─── DATA EXTRACT
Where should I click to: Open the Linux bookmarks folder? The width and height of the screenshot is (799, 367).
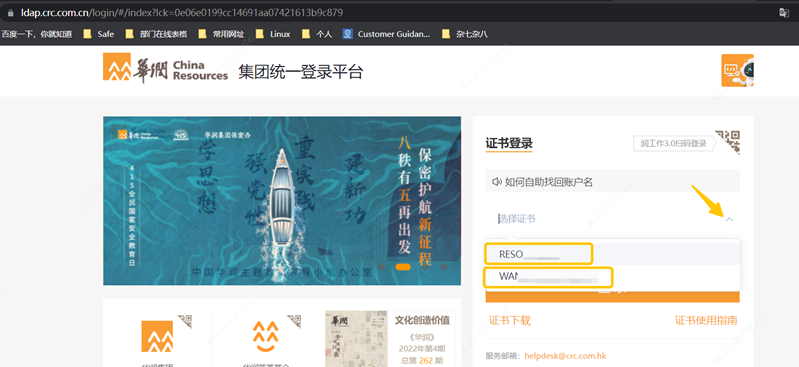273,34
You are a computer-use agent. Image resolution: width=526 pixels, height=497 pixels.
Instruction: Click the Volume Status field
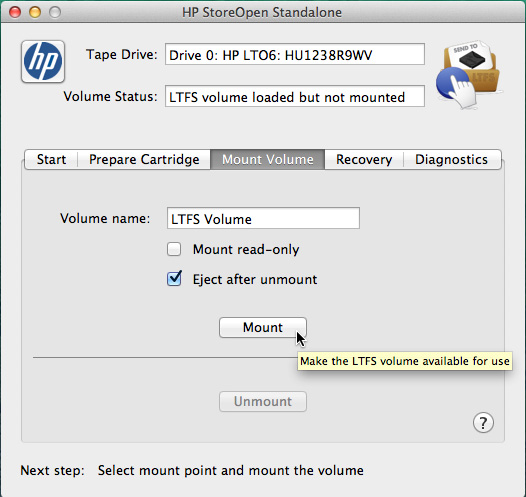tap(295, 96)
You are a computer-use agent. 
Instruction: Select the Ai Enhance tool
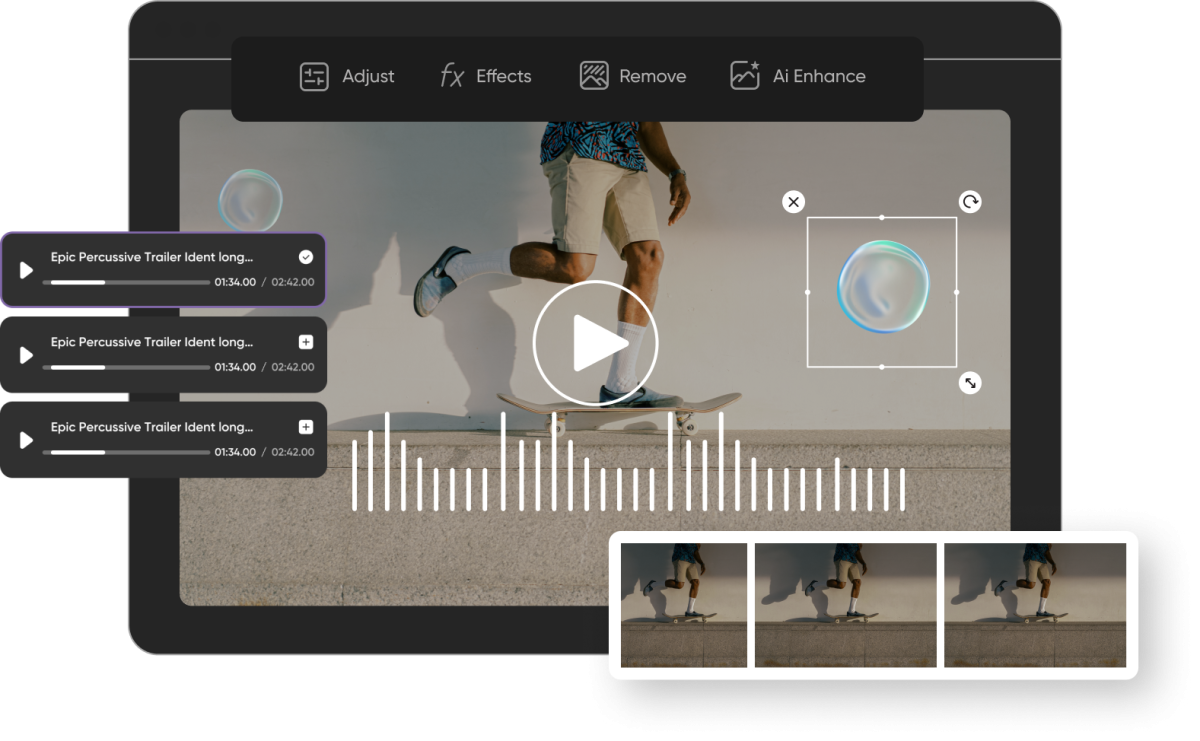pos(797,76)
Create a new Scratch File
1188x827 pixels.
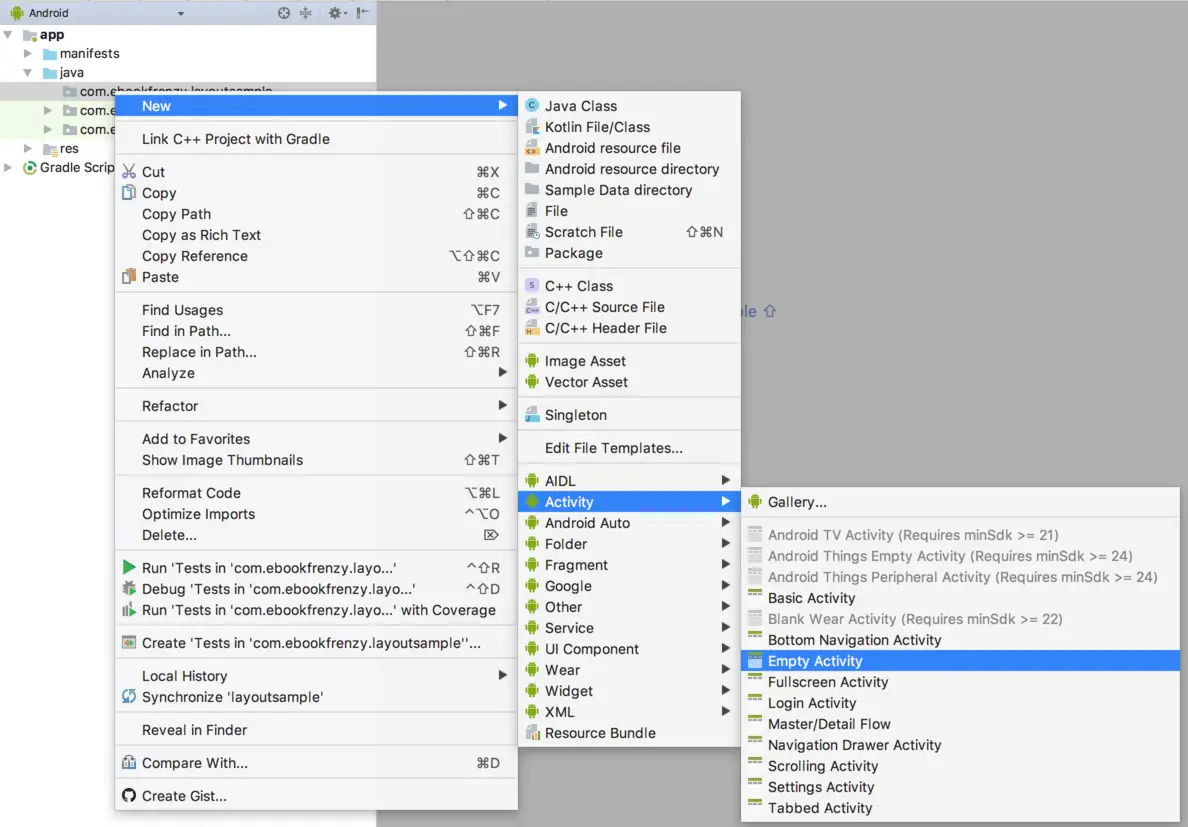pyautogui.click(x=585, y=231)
──────
EXERCISE DESCRIPTION: Word-for-word repeat, images excluded: return all the data.

THE COMPLETED TASK:
Where should I click to: Open the Linux bookmarks folder? The width and height of the screenshot is (799, 367).
273,34
You are a computer-use agent. Image resolution: width=526 pixels, height=497 pixels.
Instruction: Click the Volume Status field
tap(295, 96)
You are a computer-use agent. 
Instruction: Select the Ai Enhance tool
pos(797,76)
Create a new Scratch File
1188x827 pixels.
pyautogui.click(x=585, y=231)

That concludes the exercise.